Clearly, bridge principles do not solve any philosophical questions such as the ‘is-ought problem’; nonetheless, they contribute to clarify the problem and to uncover hidden assumptions. The idea of combining logics lend clarification to questions of this kind by making clear that, for instance, ‘is’ and ‘ought’ are indeed independent notions. This is elucidated through a formal analysis of the composition of the logics involved (in this case, alethic and deontic) or by decomposition of the complex logic (in this case, bimodal) into simpler ones. In such circumstances, combining logics can be perceived as a tool for simplifying problems involving heterogeneous reasoning.
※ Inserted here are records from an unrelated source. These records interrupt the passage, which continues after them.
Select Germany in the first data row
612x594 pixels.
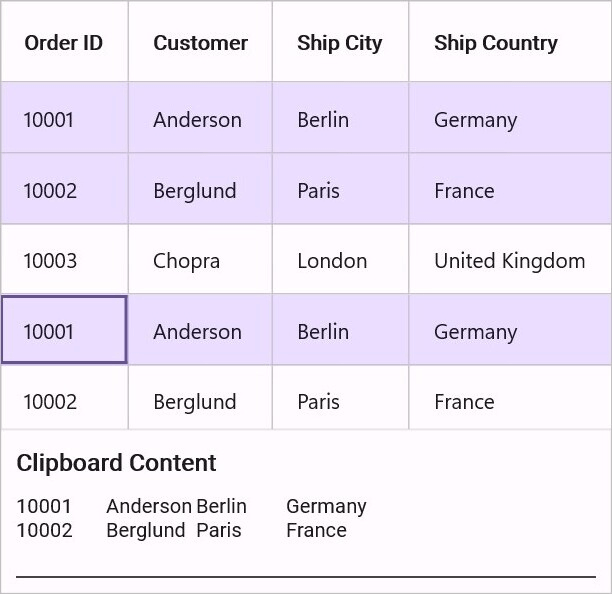510,117
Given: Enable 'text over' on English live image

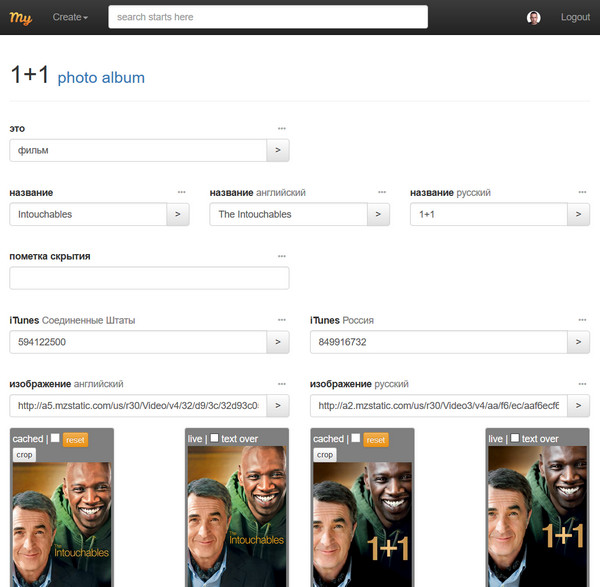Looking at the screenshot, I should 214,439.
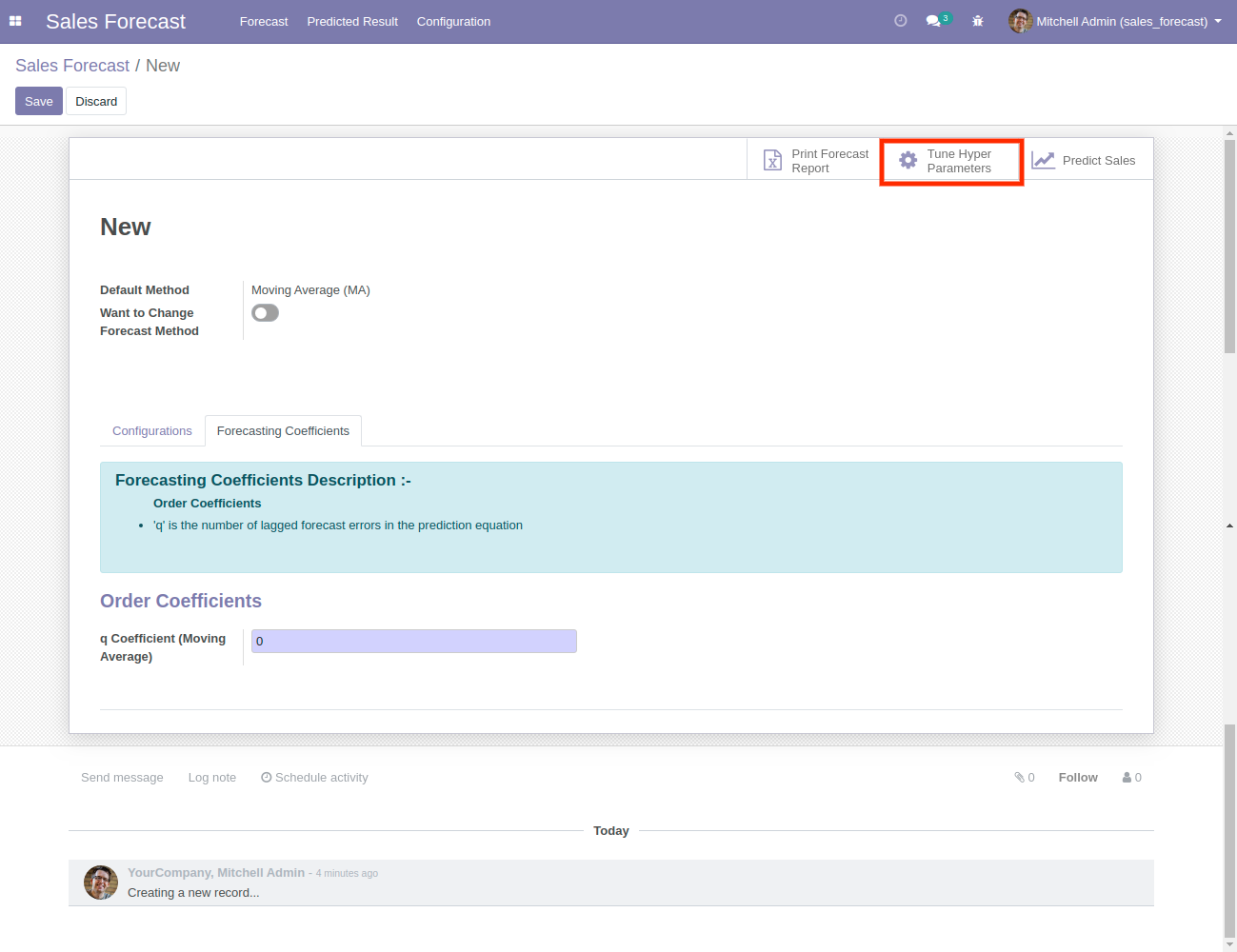Open the apps grid menu icon

[15, 21]
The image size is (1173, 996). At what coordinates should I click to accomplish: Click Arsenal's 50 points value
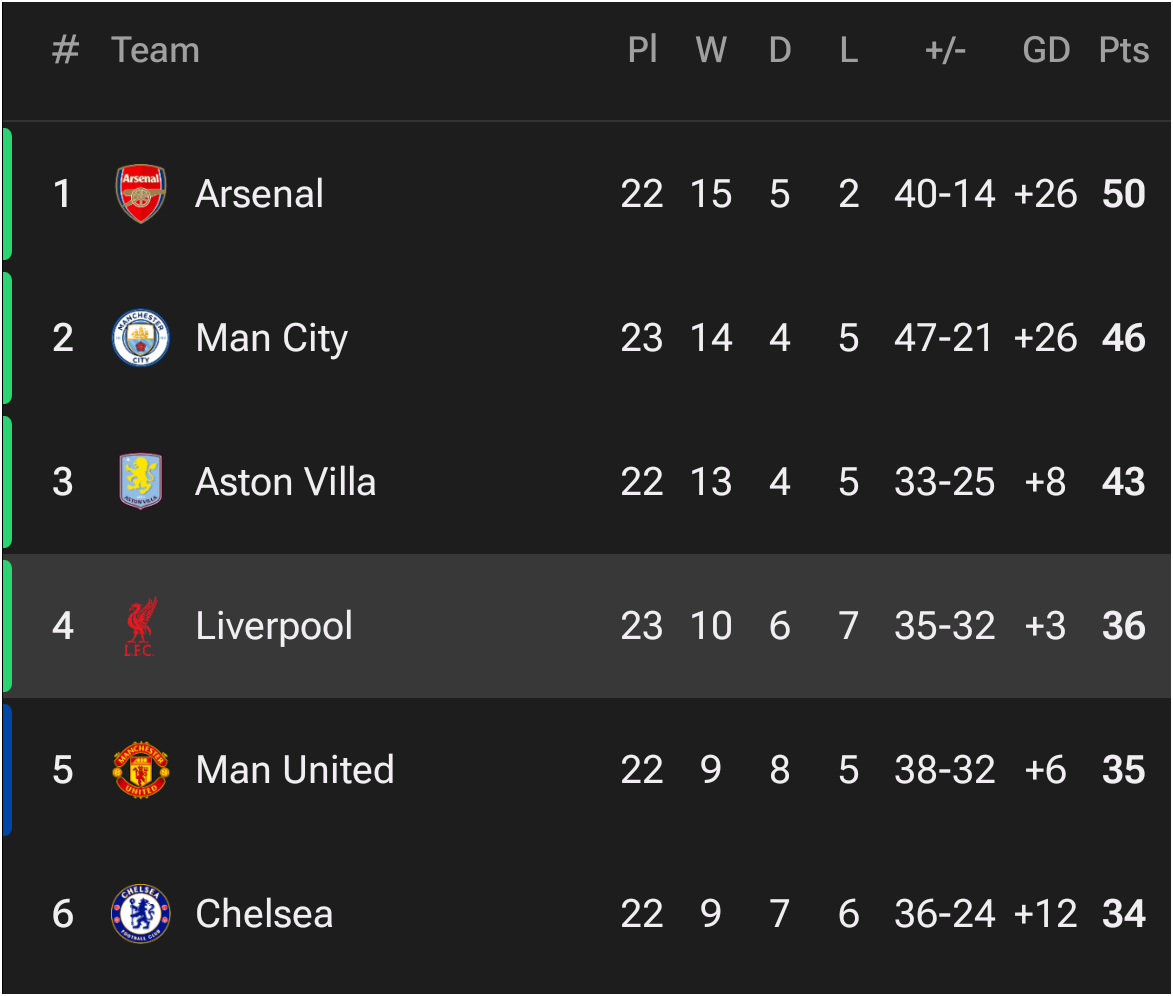(1124, 194)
The fact that ‘ought’ is not conveyed as a predicate, but as a modal operator ranging over actions or states of affairs, was responsible for the delay of formal treatments of this centuries-old question.

Such a treatment was only possible after the development of general modal logic. Indeed, what we are dealing with here is a bimodal logic, which is properly treated only after a deeper understanding of the semantical subtleties of mixing alethic and deontic logics. Moreover, according to some philosophers who have argued that it is not possible to link ‘is’ and ‘ought’ (that is, who defend Hume’s thesis that no non-trivial ‘is-ought’ deductions are possible), it is mandatory to use combinations of first-order, alethic and deontic logics (see e.g., Stuhlmann-Laeisz 1983 and Schurz 1997).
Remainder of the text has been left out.